Screenshot grounding data
——
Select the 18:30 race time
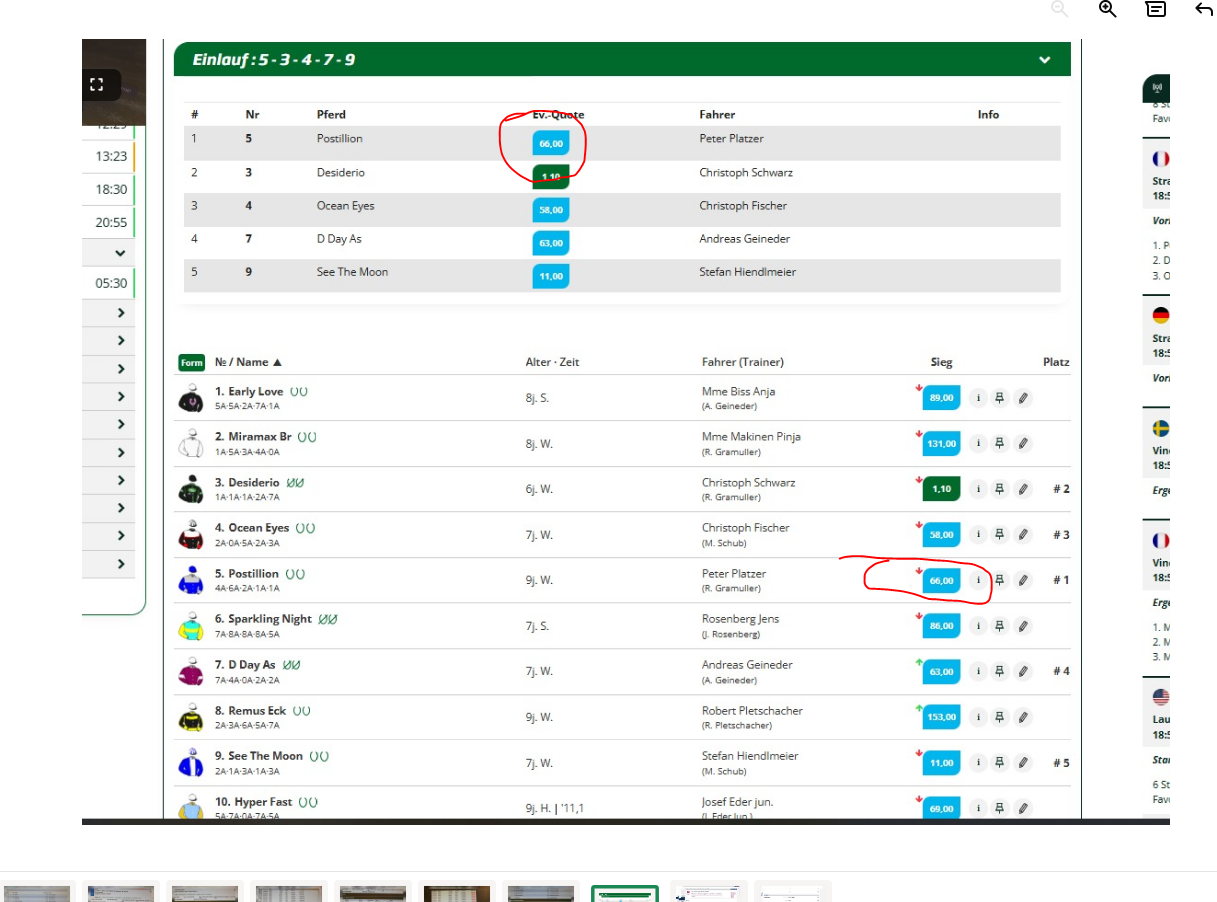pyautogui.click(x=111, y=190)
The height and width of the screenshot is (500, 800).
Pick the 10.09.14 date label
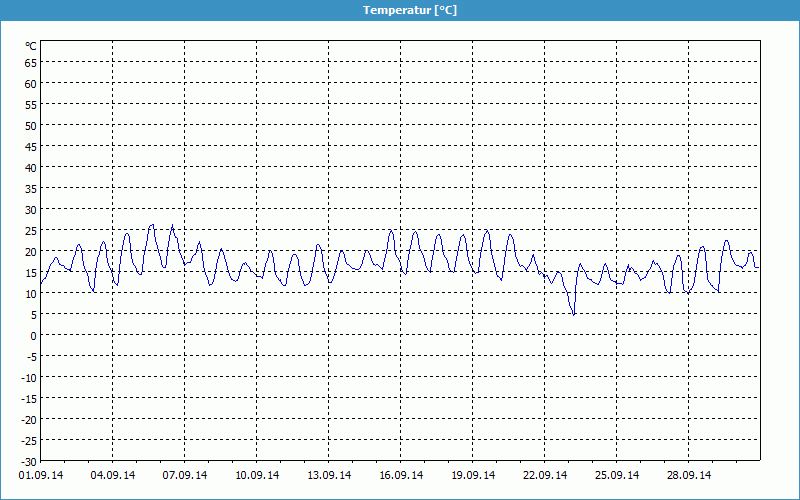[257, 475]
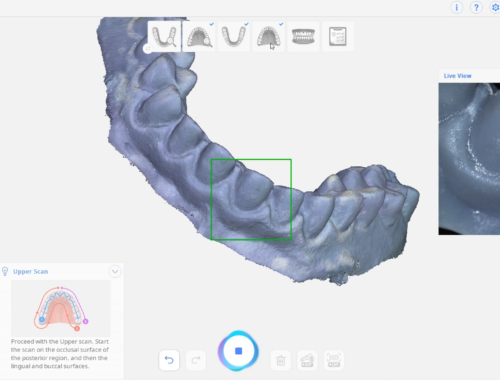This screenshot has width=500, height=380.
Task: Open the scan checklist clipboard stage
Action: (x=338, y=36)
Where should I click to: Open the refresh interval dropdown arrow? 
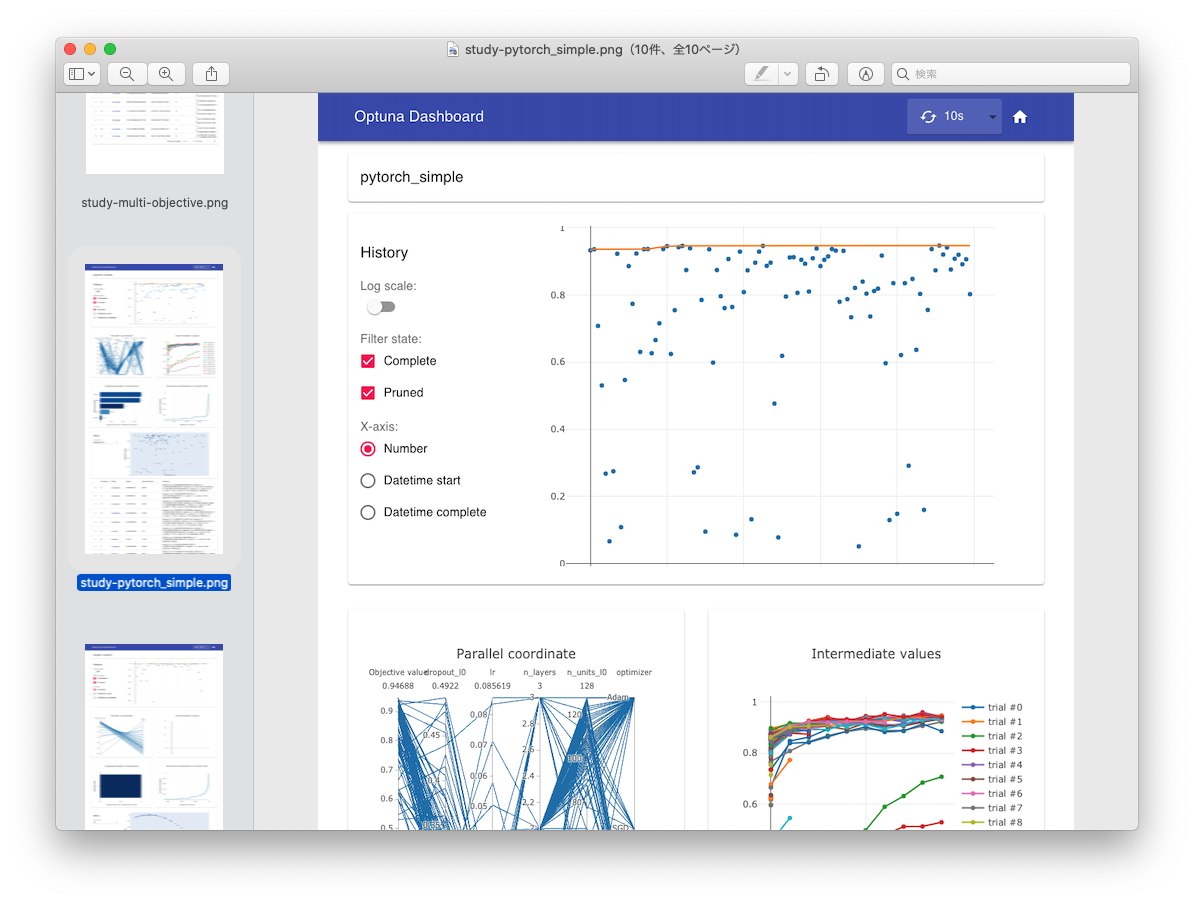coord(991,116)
——
Assignment: Drop the pictures and give every line above again exactly.

Problem solution:
Select the 18:30 race time
pyautogui.click(x=111, y=190)
The height and width of the screenshot is (500, 800).
Pick the 10.09.14 date label
[257, 475]
This screenshot has width=500, height=380.
Task: Open the scan checklist clipboard stage
Action: (x=338, y=36)
Where should I click to: Open the refresh interval dropdown arrow? 
coord(991,116)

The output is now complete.